Allianz-Mitarbeiter stellen Konzernspitze schlechtes Zeugnis aus

Quelle: Free-Photos@Pixabay.com

Der wichtigste Grund für die Unzufriedenheit dürfte aber darin liegen, dass Oliver Bäte die Digitalisierung der Allianz schnell und kompromisslos vorantreibt. Ein Milliarden-Projekt: allein das globale Digital-Programm „Single Digital Agenda“ soll 700 Millionen Euro kosten. Der Manager verwandelt den Konzern in einen High-Tech-Versicherer (der Versicherungsbote berichtete).

Unter anderem zielt das ehrgeizige Programm darauf, neue Möglichkeiten der Kundenansprache zu entwickeln, um Produkte weltweit online anbieten zu können. Versicherungs- und Assistance-Angebote sollen vollständig digital nutzbar sein. Dafür kooperiert die Allianz verstärkt mit Partnern wie AirBNB oder Autoherstellern, um Versicherungen verkaufen zu können.

Auch im Innendienst werden vermehrt Jobs digitalisiert und von intelligenter Software übernommen, wo früher noch Menschen aus Fleisch und Blut saßen.

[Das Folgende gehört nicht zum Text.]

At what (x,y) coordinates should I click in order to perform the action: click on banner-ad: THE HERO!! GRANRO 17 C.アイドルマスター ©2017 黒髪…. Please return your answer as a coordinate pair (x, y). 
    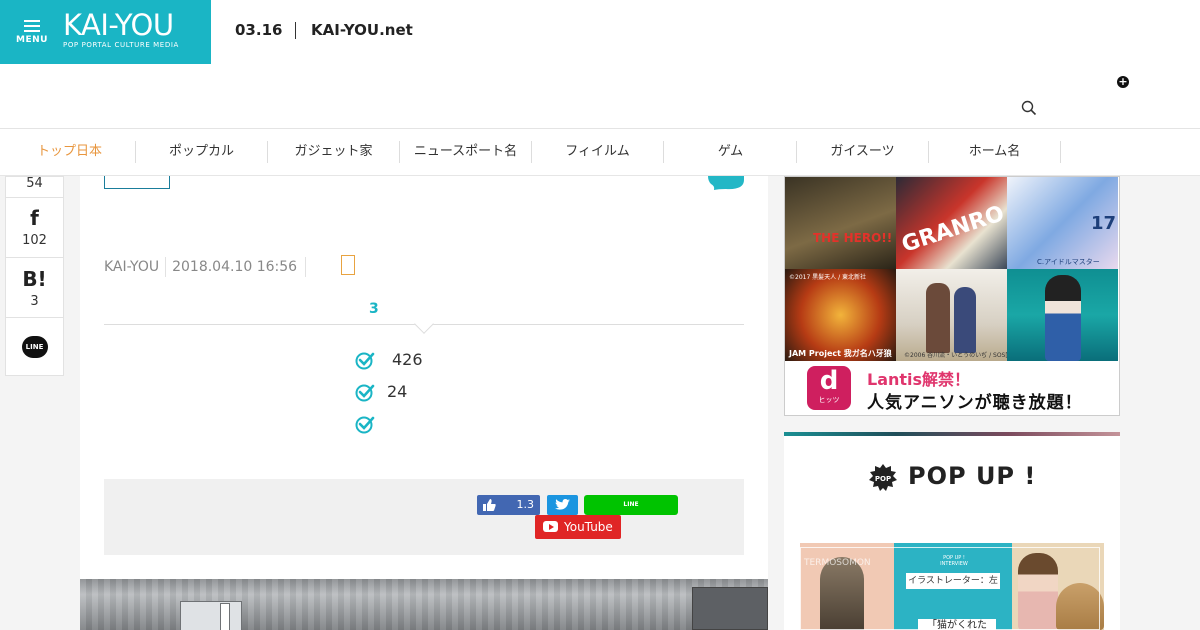
    Looking at the image, I should click on (952, 296).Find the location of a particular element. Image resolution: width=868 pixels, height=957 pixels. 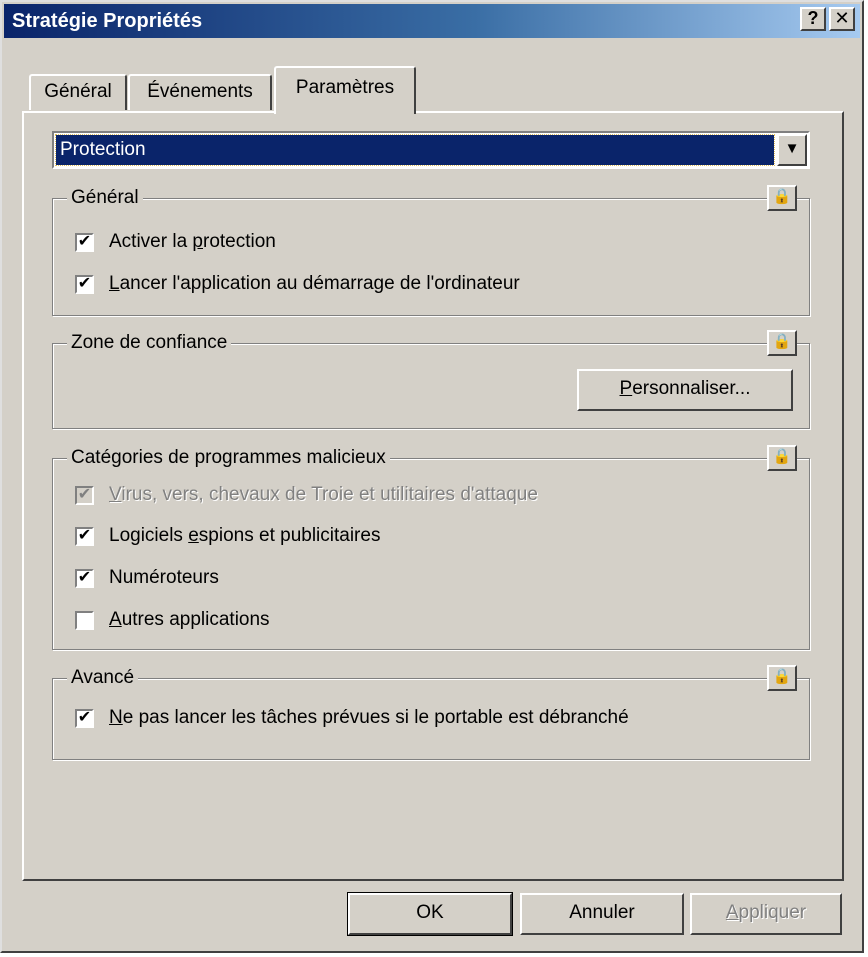

close-button: ✕ is located at coordinates (842, 19).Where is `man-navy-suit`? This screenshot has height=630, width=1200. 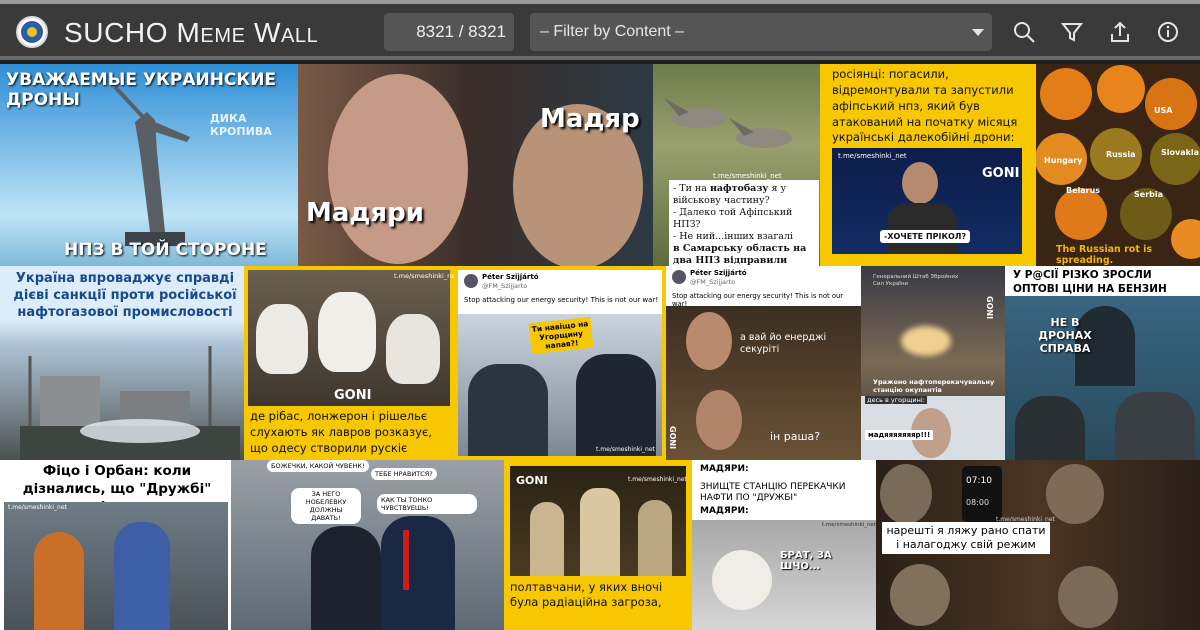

Aus Sicht von Oliver Bäte ist diese Strategie überlebensnotwendig für die Münchener, um international wettbewerbsfähig zu bleiben. So klagte er unter anderem in einem FAZ-Interview, Deutschland habe keine digitale Agenda und verspiele so seine Zukunftsfähigkeit (der Versicherungsbote berichtete).

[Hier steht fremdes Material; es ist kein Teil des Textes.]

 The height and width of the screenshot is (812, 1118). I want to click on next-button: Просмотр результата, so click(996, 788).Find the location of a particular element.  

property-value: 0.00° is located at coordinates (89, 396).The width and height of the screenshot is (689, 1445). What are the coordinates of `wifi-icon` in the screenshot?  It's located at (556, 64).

Dabei darf nicht vergessen werden, dass Bäte den Konzern in einer schwierigen Phase übernahm, auch wenn ihm Vorgänger Diekmann ein Rekordergebnis mit auf den Weg gab. Offene Baustellen waren unter anderem der radikale digitale Umbruch, verstärkte Regulierungsanforderungen in Europa durch IDD und Solvency II sowie die Krise der Leben-Sparte infolge des Niedrigzinses. Hier kann Bäte durchaus Erfolge vorzeigen: Im deutschen Leben-Neugeschäft wuchs die Allianz zum Beispiel 2017 gegen den Markttrend um 21 Prozent.

Einfachere, standardisierte Produkte

Um Policen leichter online anbieten zu können, will Bäte auch die Produkte deutlich vereinfachen und standardisieren. “Wir arbeiten an vielen Stellen viel zu komplex“, sagte er im Mai bei der Hauptversammlung der Allianz in München. „Die Straußeneier des Wettbewerbs sind Produktivität, Einfachheit und Innovation“. Als positives Beispiel für radikale Vereinfachung nannte er die eigene Auslandstochter in Spanien. Dort können die Autofahrer zwischen maximal zwei Kfz-Tarifen wählen (der Versicherungsbote berichtete).

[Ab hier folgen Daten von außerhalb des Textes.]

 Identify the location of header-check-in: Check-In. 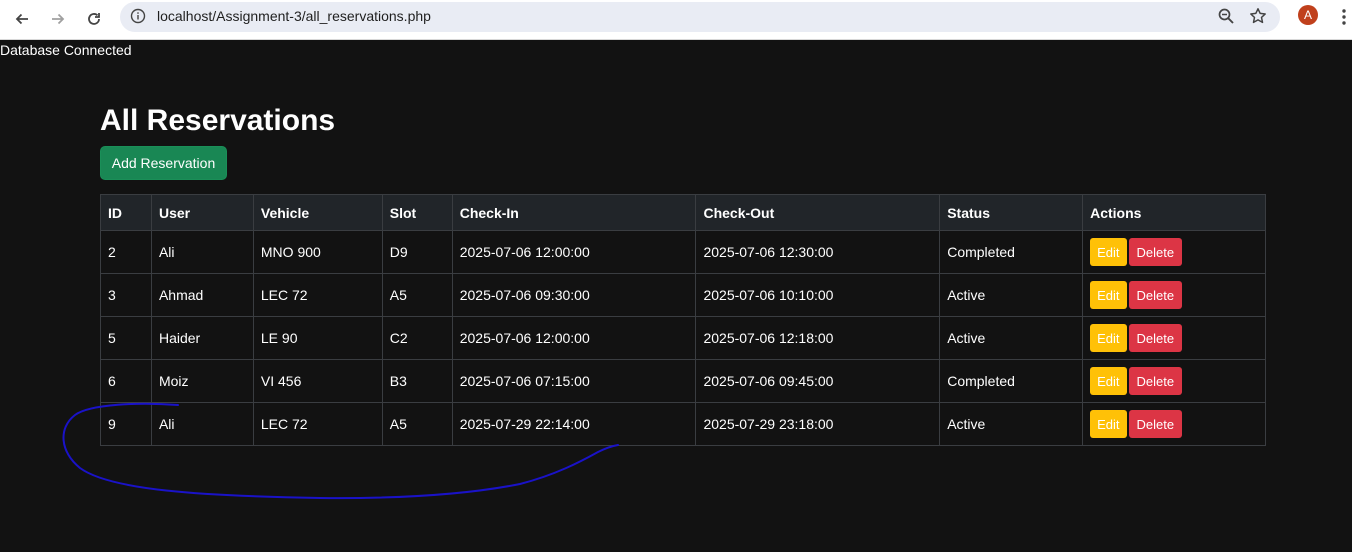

Weniger und einfachere Policen für den Online-Vertrieb: Ist das die richtige Strategie? Dass die Technik scheinbar nicht immer reibungslos funktioniert, erschwert die Toleranz unter den Mitarbeitern. In internen Gruppen klagen Vertreter über massive technische Probleme beim Umbau der IT-Struktur. Viele Anträge und Geschäftsvorfälle würden "doppelt oder dreimal so lange wie früher" dauern, schreibt ein Allianz-Vertreter. Es sei "nicht mehr akzeptabel", wie viel Zeit die Vertreter mit "Kontrolle, Berichtigung, Korrektur oder ähnlichem" verbringen müssten, weil die IT-Systeme nicht wie geplant arbeiten würden (der Versicherungsbote berichtete).

Aus den Wortmeldungen in den geschlossenen Allianz-Gruppen geht hervor, dass speziell einige Agenturen die Strategie Bätes als offene Kriegserklärung werten. Sie befürchten, dass sie dauerhaft ersetzt werden sollen. Doch auf der Versicherungsmesse DKM in Dortmund hob Allianz-Vorstandsmitglied Markus Faulhaber noch einmal hervor, dass auch Deutschlands größter Versicherer auf persönliche Beratung setze: trotz Digitaloffensive. „Wir bauen alle digitalen Geschäftsmodelle mit Vermittlerintegration“, so Faulhaber (der Versicherungsbote berichtete).